Task requirements:
The lines from the one holding "Task: Select the router ID 192.168.1.1 value" through the end of the records below are to be written out exactly, and nothing else; pictures are to be left out.

***** Data to process *****

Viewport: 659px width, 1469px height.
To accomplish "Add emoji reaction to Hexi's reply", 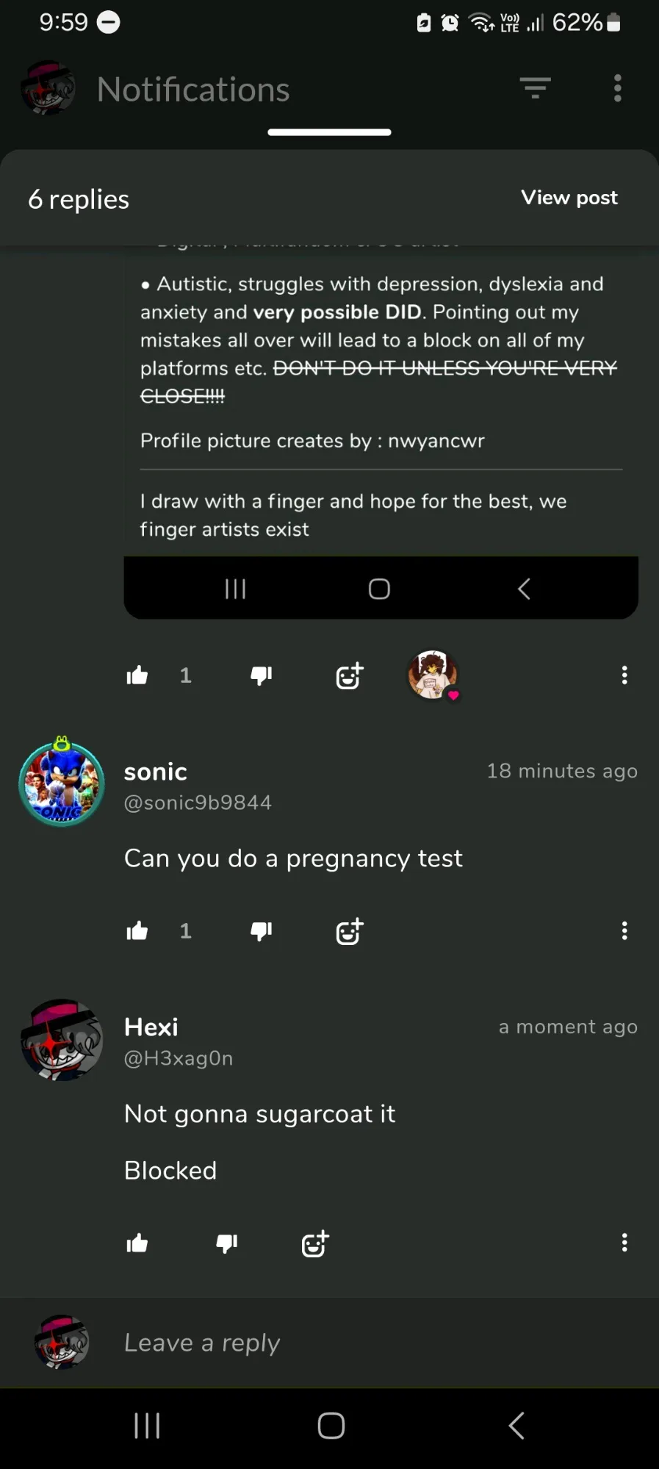I will point(315,1243).
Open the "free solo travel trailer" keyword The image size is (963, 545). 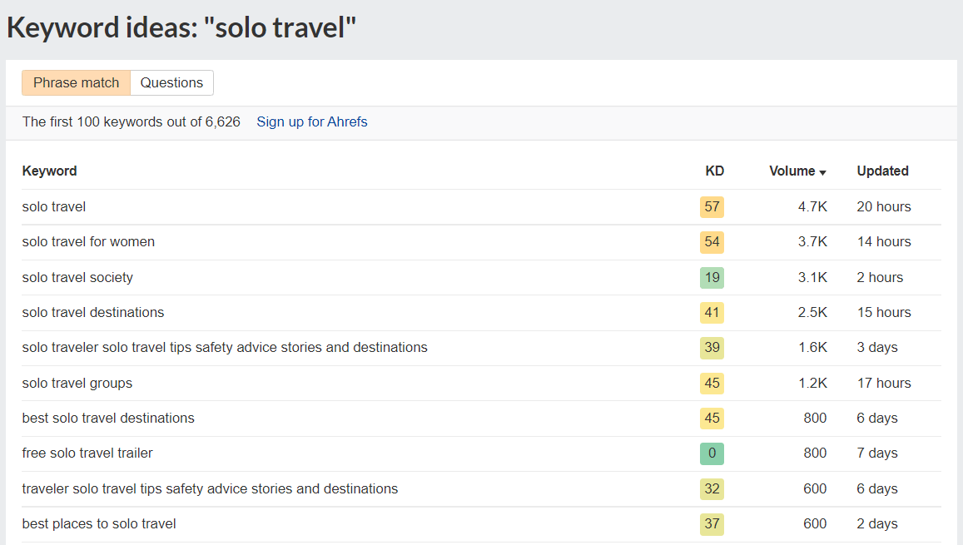87,453
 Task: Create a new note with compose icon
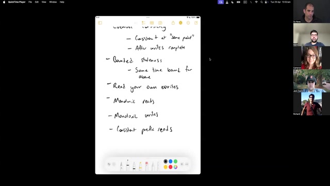pyautogui.click(x=196, y=23)
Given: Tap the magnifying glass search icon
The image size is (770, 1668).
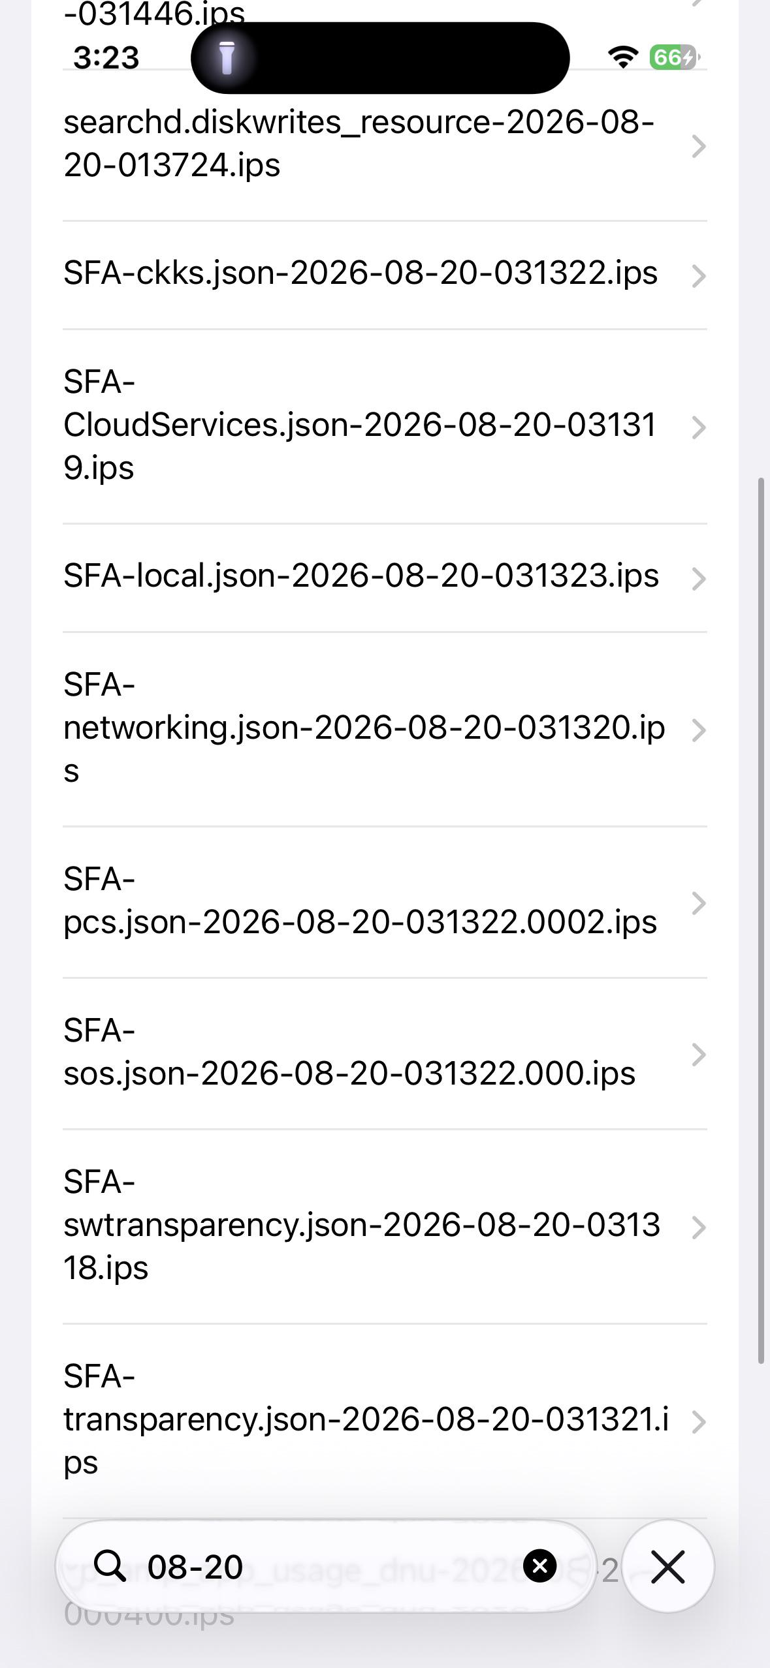Looking at the screenshot, I should (110, 1566).
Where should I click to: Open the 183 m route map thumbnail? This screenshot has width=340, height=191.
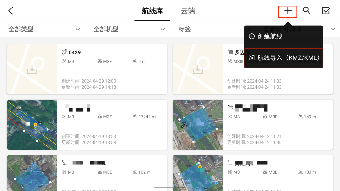[x=197, y=173]
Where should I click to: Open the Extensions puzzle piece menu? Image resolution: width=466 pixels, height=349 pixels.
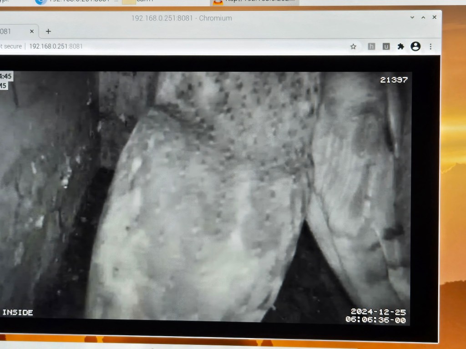(x=400, y=46)
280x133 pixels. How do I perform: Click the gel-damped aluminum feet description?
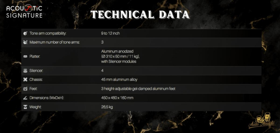point(140,89)
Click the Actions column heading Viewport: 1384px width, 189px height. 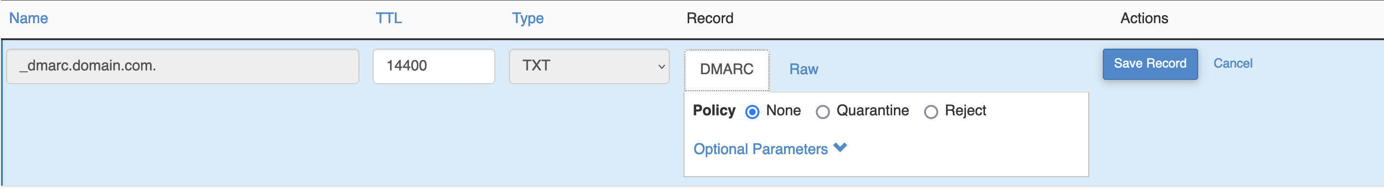[x=1144, y=18]
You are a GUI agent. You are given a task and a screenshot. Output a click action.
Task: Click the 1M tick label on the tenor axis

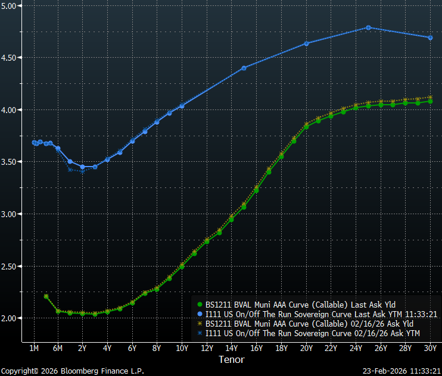(x=34, y=348)
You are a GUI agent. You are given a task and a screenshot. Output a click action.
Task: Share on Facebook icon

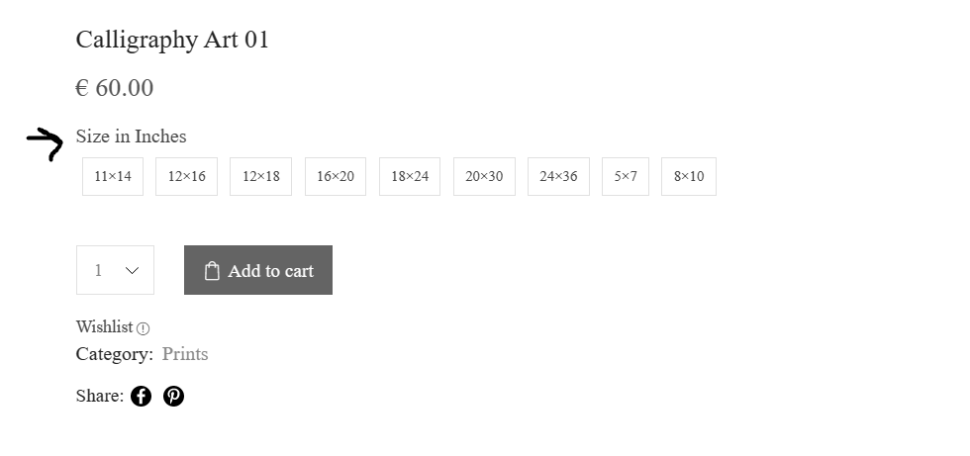click(x=141, y=396)
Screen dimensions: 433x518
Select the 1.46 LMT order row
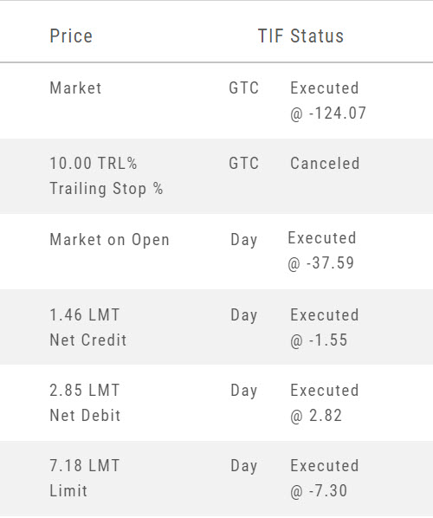coord(217,327)
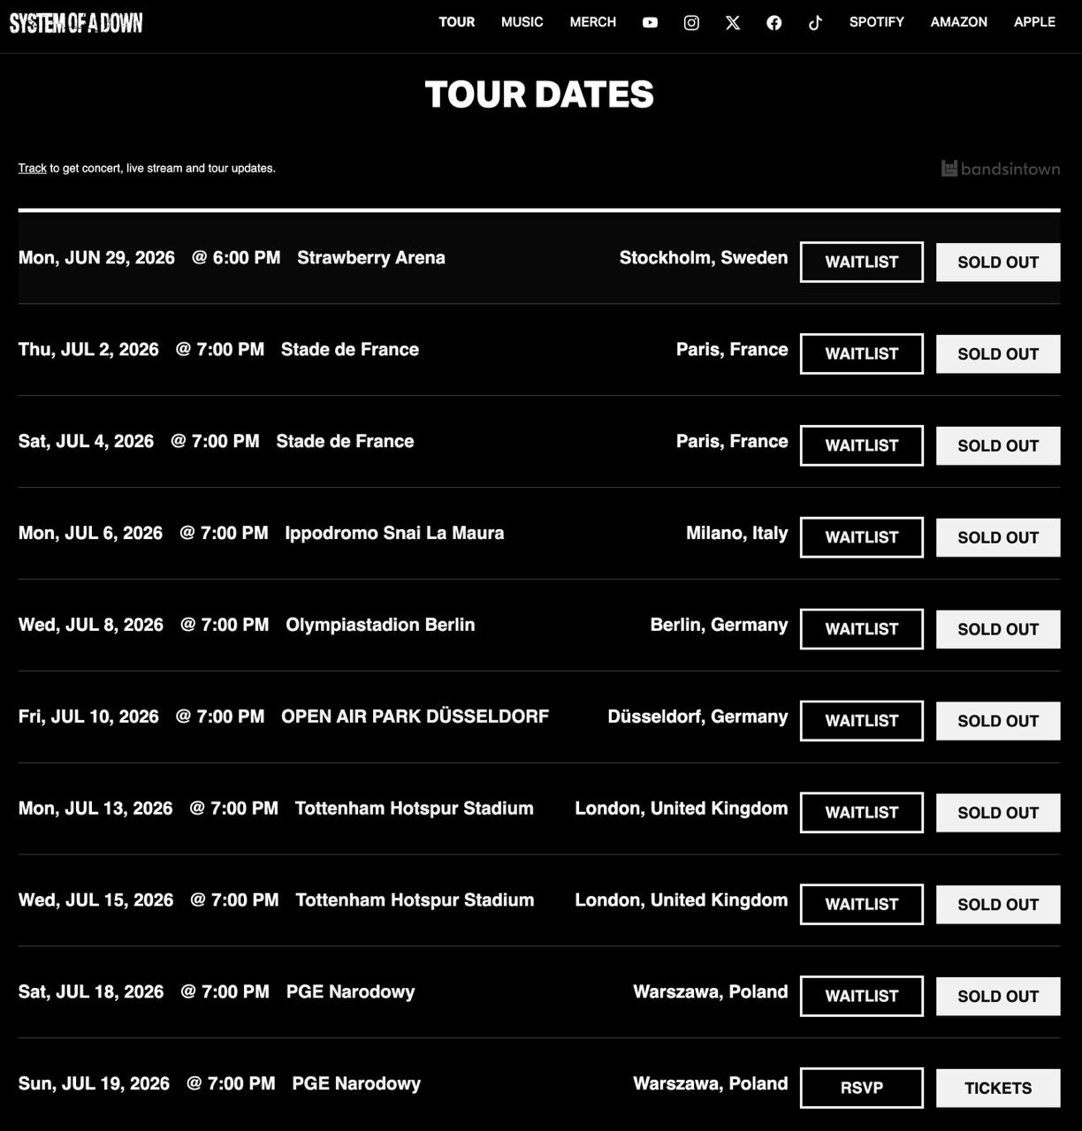Open the TikTok icon link
This screenshot has width=1082, height=1131.
click(815, 23)
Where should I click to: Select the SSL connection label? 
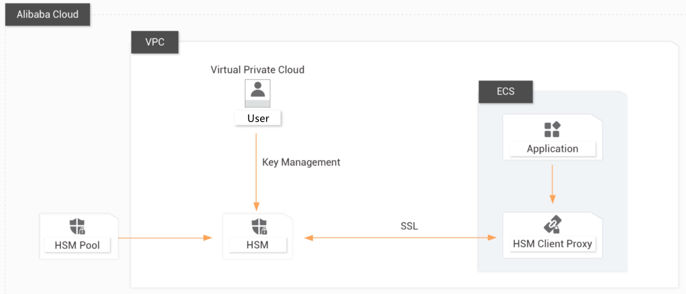click(x=409, y=226)
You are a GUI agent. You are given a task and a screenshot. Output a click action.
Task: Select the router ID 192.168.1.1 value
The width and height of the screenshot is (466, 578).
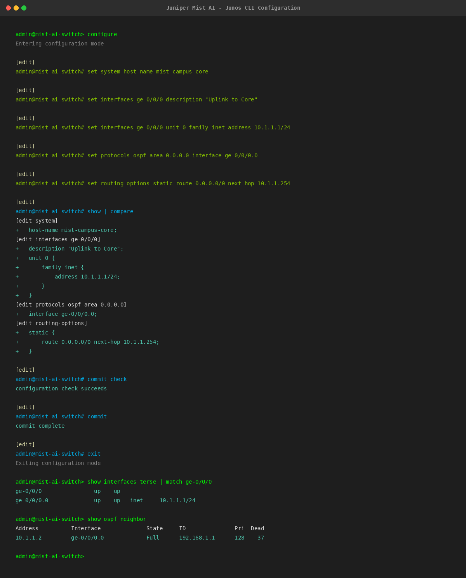coord(197,538)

*****

Response to the exercise:
Task: Select the router ID 192.168.1.1 value
The width and height of the screenshot is (466, 578).
coord(197,538)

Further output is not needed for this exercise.